Derrière les explosions et les tirs qui secouent le Soudan depuis le début des combats le 15 avril, les généraux rivaux Burhan et Hemeti ont mené une autre guerre de suprématie, dans le cyberespace.
Et tout comme pout les combats physiques, les civils du pays sont les principales victimes de cette guerre cybernétique.
L’achat signalé du progiciel Predator par Hemeti permet aux RSF d’accéder à toutes les informations d’un smartphone ciblé sans que le propriétaire ne le sache.
« Ce logiciel entre les mains des RSF présente une menace grave pour le peuple du Soudan, en particulier les activistes et les défenseurs des droits de l’homme », écrit dans un rapport le labo activiste Internet Digital Rights Lab Sudan.
Depuis le déclenchement des combats le 15 avril, MTN et Sudatel, les fournisseurs Internet principaux du Soudan, ont été sujets à de longues coupures. MTN s’est arrêté pendant 10 heures le 16 avril. Sudatel l’a suivi le 23 avril, ce qui a coupé les contacts des civils avec les membres de leur famille, ainsi qu’avec des nouvelles et des informations qu’ils auraient pu utiliser pour échapper aux combats, organiser des manifestations ou fournir une aide à ceux qui en avaient besoin.
« Depuis le début du conflit, les Soudanais se sont précipités vers les réseaux sociaux pour rester connectés, obtenir de la nourriture et de l’eau pour les familles prises au piège, chercher des routes sûres pour échapper à la violence, et partager les mises à jour », déclare Marwa Fatafta, gestionnaire de la politique et la mobilisation au Moyen-Orient et en Afrique du Nord chez le groupe de mobilisation des droits de l’Internet Access Now, sur le site web du groupe. « Nous faisons appel de toute urgence aux parties du conflit au Soudan, et à la communauté internationale, pour assurer que l’Internet reste accessible pendant ces temps incertains. »
L’alimentation secteur à Khartoum est peu fiable depuis le début des combats, ce qui pourrait expliquer certaines coupures, déclarent les experts. Mais le gouvernement soudanais a de longs antécédents de manipulation de l’accès à l’Internet et d’utilisation des lois vagues sur la cybersécurité dans le pays pour stopper les manifestations et espionner ses citoyens.

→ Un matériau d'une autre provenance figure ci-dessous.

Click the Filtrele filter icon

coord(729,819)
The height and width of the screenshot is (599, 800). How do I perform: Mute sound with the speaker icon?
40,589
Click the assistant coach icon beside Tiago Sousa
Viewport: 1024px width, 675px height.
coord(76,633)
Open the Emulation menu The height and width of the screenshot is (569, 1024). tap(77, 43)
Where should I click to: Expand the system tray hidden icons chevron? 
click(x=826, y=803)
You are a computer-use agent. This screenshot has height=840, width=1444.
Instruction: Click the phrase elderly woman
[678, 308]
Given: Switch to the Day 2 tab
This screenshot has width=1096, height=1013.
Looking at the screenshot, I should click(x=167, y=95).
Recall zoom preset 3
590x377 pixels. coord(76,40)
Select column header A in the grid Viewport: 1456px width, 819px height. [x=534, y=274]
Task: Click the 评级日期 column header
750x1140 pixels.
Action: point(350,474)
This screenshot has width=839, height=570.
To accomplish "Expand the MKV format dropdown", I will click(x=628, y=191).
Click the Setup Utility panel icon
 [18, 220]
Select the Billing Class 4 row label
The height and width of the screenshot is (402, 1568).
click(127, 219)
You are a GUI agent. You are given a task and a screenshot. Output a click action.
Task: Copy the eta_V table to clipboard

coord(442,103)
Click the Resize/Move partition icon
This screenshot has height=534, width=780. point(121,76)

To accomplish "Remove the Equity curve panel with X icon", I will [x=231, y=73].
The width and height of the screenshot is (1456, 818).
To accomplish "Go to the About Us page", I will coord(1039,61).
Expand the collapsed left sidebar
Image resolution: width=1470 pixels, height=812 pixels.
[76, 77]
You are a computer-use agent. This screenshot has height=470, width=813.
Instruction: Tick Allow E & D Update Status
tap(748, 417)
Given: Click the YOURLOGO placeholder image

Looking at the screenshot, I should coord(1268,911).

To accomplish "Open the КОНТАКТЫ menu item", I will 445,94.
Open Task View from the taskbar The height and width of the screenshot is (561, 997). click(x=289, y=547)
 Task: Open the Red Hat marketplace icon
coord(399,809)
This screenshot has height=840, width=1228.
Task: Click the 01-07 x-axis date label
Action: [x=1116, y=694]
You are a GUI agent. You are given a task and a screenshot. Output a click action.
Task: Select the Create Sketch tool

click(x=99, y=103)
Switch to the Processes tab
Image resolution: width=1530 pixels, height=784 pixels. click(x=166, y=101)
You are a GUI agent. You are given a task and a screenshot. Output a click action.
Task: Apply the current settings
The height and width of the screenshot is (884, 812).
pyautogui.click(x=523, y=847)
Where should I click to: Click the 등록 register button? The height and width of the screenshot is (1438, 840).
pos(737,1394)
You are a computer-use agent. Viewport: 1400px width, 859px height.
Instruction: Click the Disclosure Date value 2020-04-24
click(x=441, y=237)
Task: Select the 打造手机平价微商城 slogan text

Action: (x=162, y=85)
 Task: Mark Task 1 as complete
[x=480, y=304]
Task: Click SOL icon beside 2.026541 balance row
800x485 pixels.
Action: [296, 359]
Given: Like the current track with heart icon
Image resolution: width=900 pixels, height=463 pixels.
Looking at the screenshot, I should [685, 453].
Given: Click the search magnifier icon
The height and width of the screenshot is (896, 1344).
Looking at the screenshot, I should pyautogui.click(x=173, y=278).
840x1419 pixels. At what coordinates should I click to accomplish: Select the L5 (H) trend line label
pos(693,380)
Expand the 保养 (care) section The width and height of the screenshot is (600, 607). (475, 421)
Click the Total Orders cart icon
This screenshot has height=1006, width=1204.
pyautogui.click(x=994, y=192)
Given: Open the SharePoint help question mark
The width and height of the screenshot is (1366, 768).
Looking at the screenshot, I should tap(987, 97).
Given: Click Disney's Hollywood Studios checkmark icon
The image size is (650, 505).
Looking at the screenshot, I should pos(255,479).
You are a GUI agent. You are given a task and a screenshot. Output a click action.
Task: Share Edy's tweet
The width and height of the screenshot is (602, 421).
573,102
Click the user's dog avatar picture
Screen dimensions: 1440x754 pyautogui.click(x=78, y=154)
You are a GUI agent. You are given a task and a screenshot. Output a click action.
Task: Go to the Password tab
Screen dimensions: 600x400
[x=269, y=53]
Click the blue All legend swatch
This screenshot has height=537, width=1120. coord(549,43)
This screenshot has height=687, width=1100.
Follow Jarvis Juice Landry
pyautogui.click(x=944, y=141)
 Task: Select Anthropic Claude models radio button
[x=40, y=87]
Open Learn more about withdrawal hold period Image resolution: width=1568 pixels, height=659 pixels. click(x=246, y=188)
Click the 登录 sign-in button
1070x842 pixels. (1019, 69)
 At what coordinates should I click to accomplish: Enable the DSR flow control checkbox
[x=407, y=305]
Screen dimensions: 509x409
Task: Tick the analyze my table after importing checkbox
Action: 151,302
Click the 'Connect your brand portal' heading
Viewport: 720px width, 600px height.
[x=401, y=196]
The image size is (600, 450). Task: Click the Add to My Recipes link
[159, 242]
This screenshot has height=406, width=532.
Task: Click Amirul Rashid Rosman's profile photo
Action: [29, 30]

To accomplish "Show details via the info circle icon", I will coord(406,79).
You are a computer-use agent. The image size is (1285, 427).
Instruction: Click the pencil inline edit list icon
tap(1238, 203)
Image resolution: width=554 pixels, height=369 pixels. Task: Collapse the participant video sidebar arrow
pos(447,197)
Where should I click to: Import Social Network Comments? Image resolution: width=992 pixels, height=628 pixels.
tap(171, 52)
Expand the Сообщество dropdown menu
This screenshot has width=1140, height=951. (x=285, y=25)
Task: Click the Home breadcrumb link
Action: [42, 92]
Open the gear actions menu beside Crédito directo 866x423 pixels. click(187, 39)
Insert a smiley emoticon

Lorsque l’Internet fonctionne au Soudan, les deux belligérants inondent les médias et les réseaux sociaux du pays avec la désinformation conçue pour s’attaquer mutuellement, selon Raghdan Orsud de Beam Reports, qui enquête sur la désinformation au Soudan.
Peu après le début des affrontements, un nouveau compte Twitter a annoncé faussement en langue arabe la mort de Hemeti et a prétendu révéler qu’un agent du général Burhan travaillait dans une station radio contrôlée par les RSF.
La fausse annonce du décès de Hemeti a été visualisée 1 million de fois et répétée sur Twitter mille fois, selon Middle East Eye.
Avant cela, un compte Twitter réel des RSF avait affirmé que les SAF diffusaient des messages immoraux et utilisaient l’agence de télécommunications du gouvernement pour violer le droit à la vie privée des Soudanais.
La campagne de propagande des RSF inclut 900 comptes Twitter détournés qui sont utilisés pour répéter des textes affichés par Hemeti et réaffichés en anglais dans le cadre d’un effort pour apparaître plus populaire qu’il ne l’est en réalité, selon le Digital Forensic Research Lab (DFRLab) de l’Atlantic Council.
« Les récits ont suivi un modèle similaire : après être restés inactifs pendant des années, de nombreux comptes sont redevenus actifs en décembre 2022, en envoyant sur Twitter une série de caractères provenant des pages de Wikipédia, puis en intensifiant les tweets de Hemeti et des RSF », selon un reportage de DFRLab.
Les SAF et le général Burhan ont utilisé ce que Raghdan Orsud qualifie de désinformation « traditionnelle » pour orienter leur campagne de propagande anti-Hemeti, y compris des articles faisant l’éloge des forces armées et des vidéos truquées prétendant montrer l’argent saisi dans la maison de Hemeti.
Chaque partie a employé les réseaux sociaux et les médias traditionnels pour se montrer désireuse de trouver une solution politique à la crise, si l’autre partie était la première à baisser les armes.